**About this exercise:** Which lines in the listing below contain the word "Open"? Copy each one.

-- Data extracts follows --

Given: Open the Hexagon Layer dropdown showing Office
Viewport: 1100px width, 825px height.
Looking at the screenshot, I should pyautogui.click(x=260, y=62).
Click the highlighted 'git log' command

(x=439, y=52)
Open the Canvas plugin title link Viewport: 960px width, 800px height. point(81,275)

-- Data extracts concluded --
-- Data extracts follows --

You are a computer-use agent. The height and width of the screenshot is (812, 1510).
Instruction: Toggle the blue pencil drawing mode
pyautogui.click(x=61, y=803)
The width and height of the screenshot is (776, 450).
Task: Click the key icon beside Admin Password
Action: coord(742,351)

-- Data extracts concluded --
-- Data extracts follows --

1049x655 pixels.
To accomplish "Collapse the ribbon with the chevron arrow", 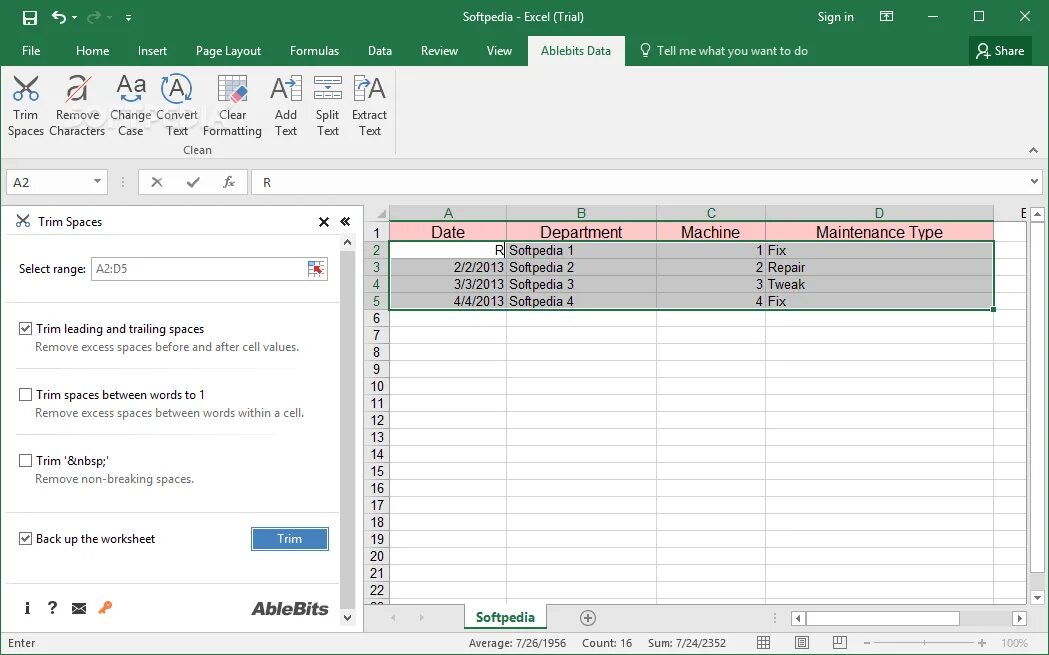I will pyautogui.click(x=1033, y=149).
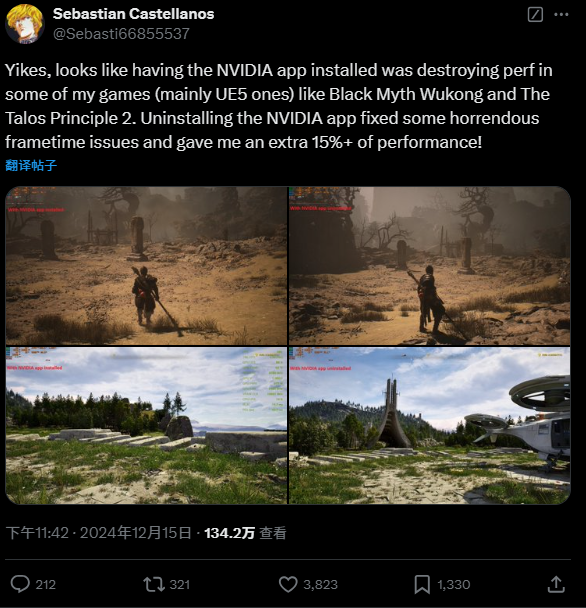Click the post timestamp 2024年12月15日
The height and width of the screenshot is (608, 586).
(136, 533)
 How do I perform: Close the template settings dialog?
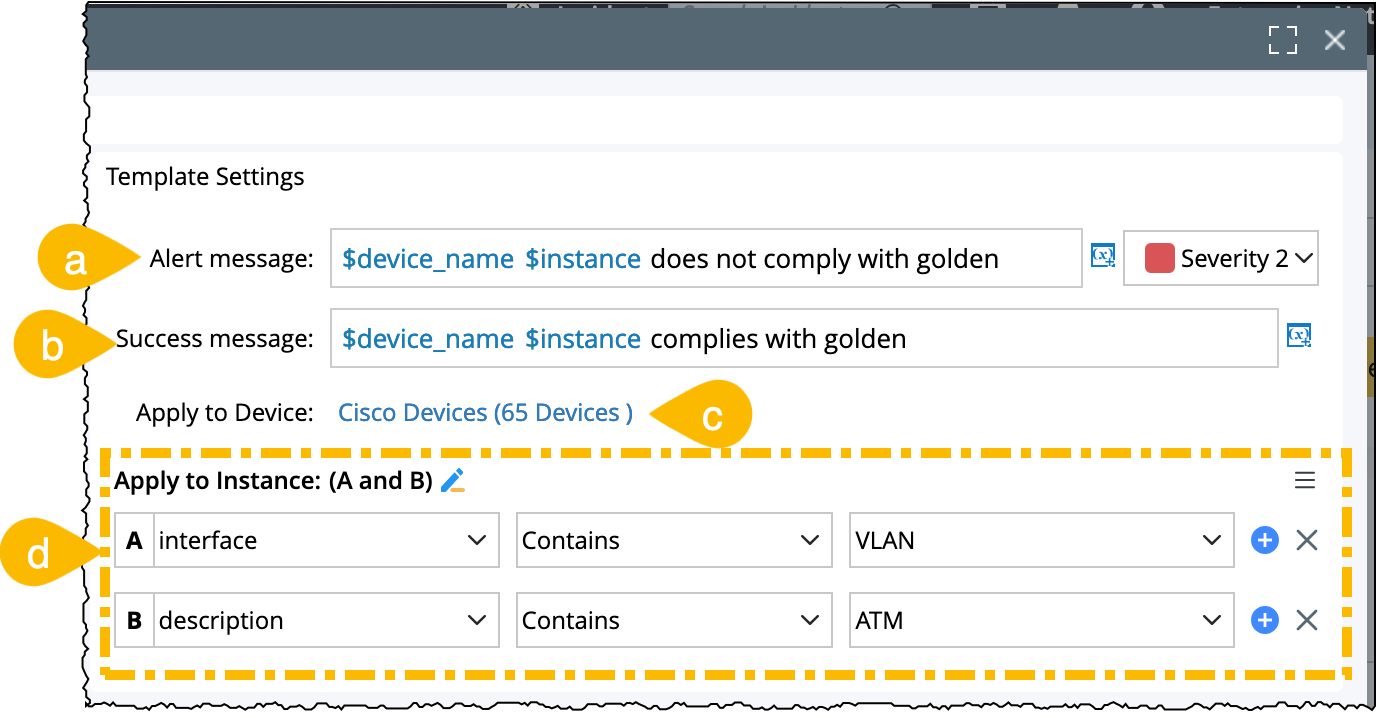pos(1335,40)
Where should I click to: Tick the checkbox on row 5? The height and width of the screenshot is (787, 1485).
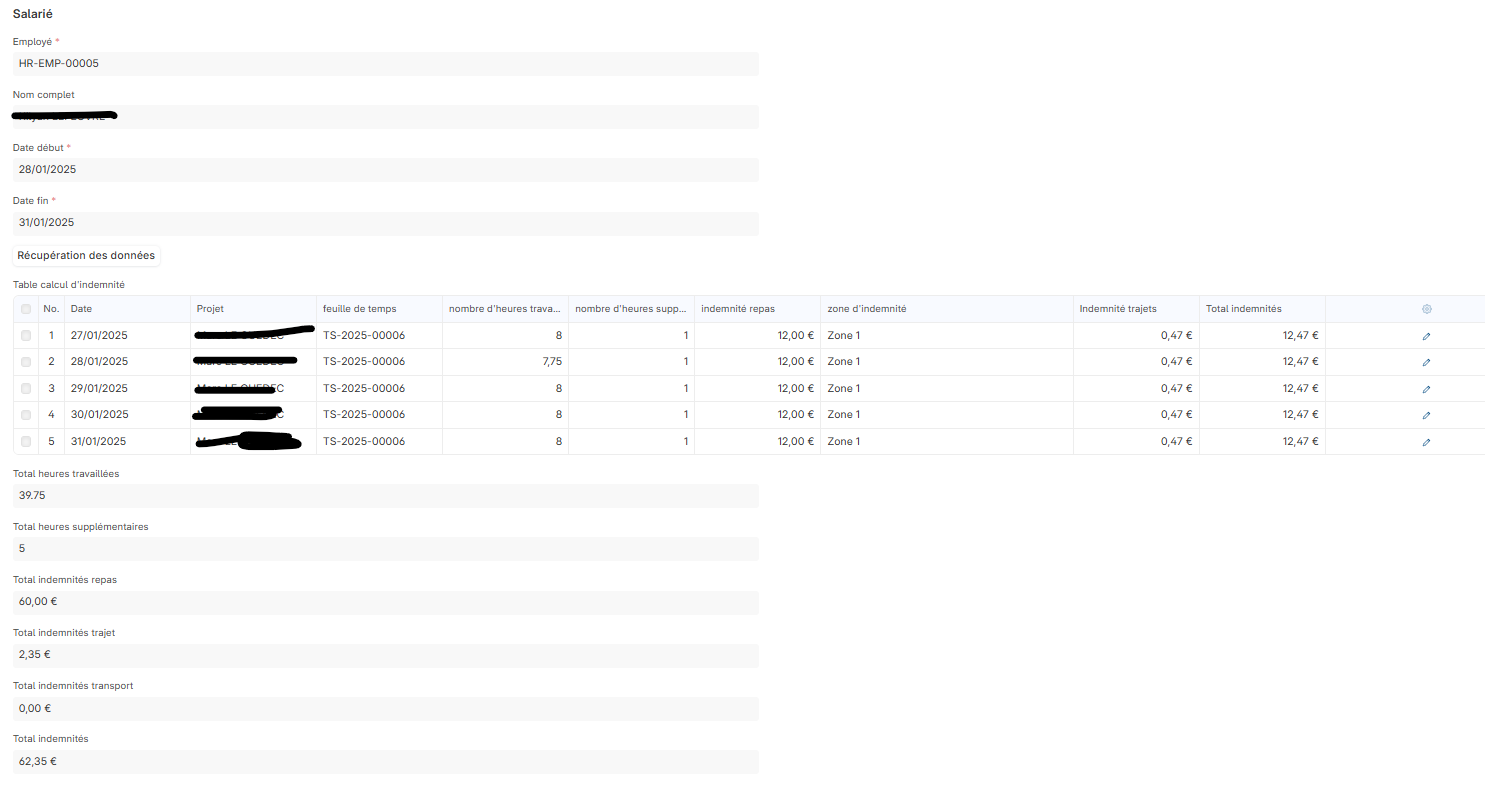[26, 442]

-- Data extracts concluded --

**Your solution:**
Given: Open the Hexagon Layer dropdown showing Office
Open the Canvas plugin title link Viewport: 960px width, 800px height. point(81,275)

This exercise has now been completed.